Findings Changelog

At A Glance

Warm request path on G5 is stable and fast in the current runtime.
Internal routing beats external routing on matched benchmark tasks.
Cold start bottlenecks were decomposed stage-by-stage; model_tensor_index_build is no longer a dominant stage.
Remaining cold cost is now concentrated mostly in Qwen decoder_tensor_upload.
External cold-start comparison (runtime vs PyTorch vs vLLM vs Ollama) now has a canonical G5 artifact with explicit request-path vs total-cold interpretation.
After decoder loop and sampling fixes, parity-corrected 48-token request path now beats vLLM on TTFT and full latency in latest G5 run.

Timeline

Latest Key Numbers

Warm Path (G5)

Warm steady-state request mean: ~80.8 ms
Warm steady-state p99: ~89.6 ms

Routing (Internal vs External, G5)

Internal mean: 94.849 ms
External mean: 97.927 ms
External/Internal: 1.032x (internal faster)

External Cold Comparison (G5, 2026-02-18, Qwen 3B family)

Backend	Startup->Healthy	Request TTFT	Request Full	Cold Total First Token	Cold Total First Response
runtime	1003.537 ms	1108.979 ms	1339.459 ms	2112.516 ms	2342.996 ms
pytorch_transformers	-	528.483 ms	2288.516 ms	6965.227 ms	8725.259 ms
vllm	24032.203 ms	51.763 ms	1036.815 ms	24083.966 ms	25069.018 ms
ollama (GGUF)	1002.695 ms	2168.902 ms	2527.411 ms	3171.597 ms	3530.106 ms

Runtime-normalized (lower is better for runtime):

PyTorch cold total first response: 3.724x runtime.
vLLM cold total first response: 10.7x runtime.
Ollama cold total first response: 1.507x runtime.

Interpretation:

vLLM request-path TTFT is fastest once healthy, but startup dominates total cold in this run.
Runtime is strongest on end-to-end cold total in this specific setup.
Ollama is quantized GGUF and kept with caveat tags (not precision-equivalent to BF16 paths).

External Cold Comparison (G5, 2026-02-18, preload + tokenizer cache)

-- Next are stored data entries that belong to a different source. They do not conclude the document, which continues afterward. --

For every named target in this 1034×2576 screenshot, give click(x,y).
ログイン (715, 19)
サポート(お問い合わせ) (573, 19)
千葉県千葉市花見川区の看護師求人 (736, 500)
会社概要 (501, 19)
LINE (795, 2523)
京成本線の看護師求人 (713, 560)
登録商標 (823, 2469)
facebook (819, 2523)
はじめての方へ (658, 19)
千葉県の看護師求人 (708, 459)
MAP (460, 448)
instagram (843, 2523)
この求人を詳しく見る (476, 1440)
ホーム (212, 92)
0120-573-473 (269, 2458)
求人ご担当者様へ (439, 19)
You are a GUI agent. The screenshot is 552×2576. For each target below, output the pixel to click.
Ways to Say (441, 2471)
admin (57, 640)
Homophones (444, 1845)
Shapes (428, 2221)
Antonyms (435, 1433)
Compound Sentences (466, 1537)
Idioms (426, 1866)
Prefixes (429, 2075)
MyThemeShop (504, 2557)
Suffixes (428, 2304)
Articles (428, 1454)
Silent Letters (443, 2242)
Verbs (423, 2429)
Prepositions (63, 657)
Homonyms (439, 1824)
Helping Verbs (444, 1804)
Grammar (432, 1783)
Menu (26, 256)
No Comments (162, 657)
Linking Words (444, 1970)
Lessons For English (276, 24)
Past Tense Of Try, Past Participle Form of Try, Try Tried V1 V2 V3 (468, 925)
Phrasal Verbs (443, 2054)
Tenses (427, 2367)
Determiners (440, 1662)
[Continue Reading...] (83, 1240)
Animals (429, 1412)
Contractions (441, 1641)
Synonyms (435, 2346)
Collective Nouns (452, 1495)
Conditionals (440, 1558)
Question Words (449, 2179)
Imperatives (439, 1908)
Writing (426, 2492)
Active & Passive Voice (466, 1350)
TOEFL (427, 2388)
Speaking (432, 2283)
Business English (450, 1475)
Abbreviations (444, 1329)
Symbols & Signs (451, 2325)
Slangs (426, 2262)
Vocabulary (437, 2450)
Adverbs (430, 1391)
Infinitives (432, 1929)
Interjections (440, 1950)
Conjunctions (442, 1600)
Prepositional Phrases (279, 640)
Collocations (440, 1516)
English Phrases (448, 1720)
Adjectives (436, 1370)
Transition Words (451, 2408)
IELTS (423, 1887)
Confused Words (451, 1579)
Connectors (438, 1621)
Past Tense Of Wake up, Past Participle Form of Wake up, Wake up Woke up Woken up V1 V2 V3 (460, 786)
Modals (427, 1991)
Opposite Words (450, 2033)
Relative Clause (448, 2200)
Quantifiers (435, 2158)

Backend	Startup->Healthy	Request TTFT	Request Full	Cold Total First Token	Cold Total First Response
runtime	2004.735 ms	91.596 ms	271.346 ms	2096.331 ms	2276.081 ms
pytorch_transformers	-	522.795 ms	2252.382 ms	6644.737 ms	8374.324 ms
vllm	27036.682 ms	51.725 ms	1035.826 ms	27088.407 ms	28072.508 ms
ollama (GGUF)	1002.508 ms	2182.542 ms	2538.609 ms	3185.050 ms	3541.117 ms

Runtime-normalized (lower is better for runtime):

vLLM request full latency: 3.817x runtime.
vLLM cold total first response: 12.334x runtime.
Remaining gap: vLLM request TTFT is still lower (51.725 ms vs runtime 91.596 ms).

Important caveat:

The run above was before request max_tokens was wired through runtime inference (runtime still generated 4 tokens there).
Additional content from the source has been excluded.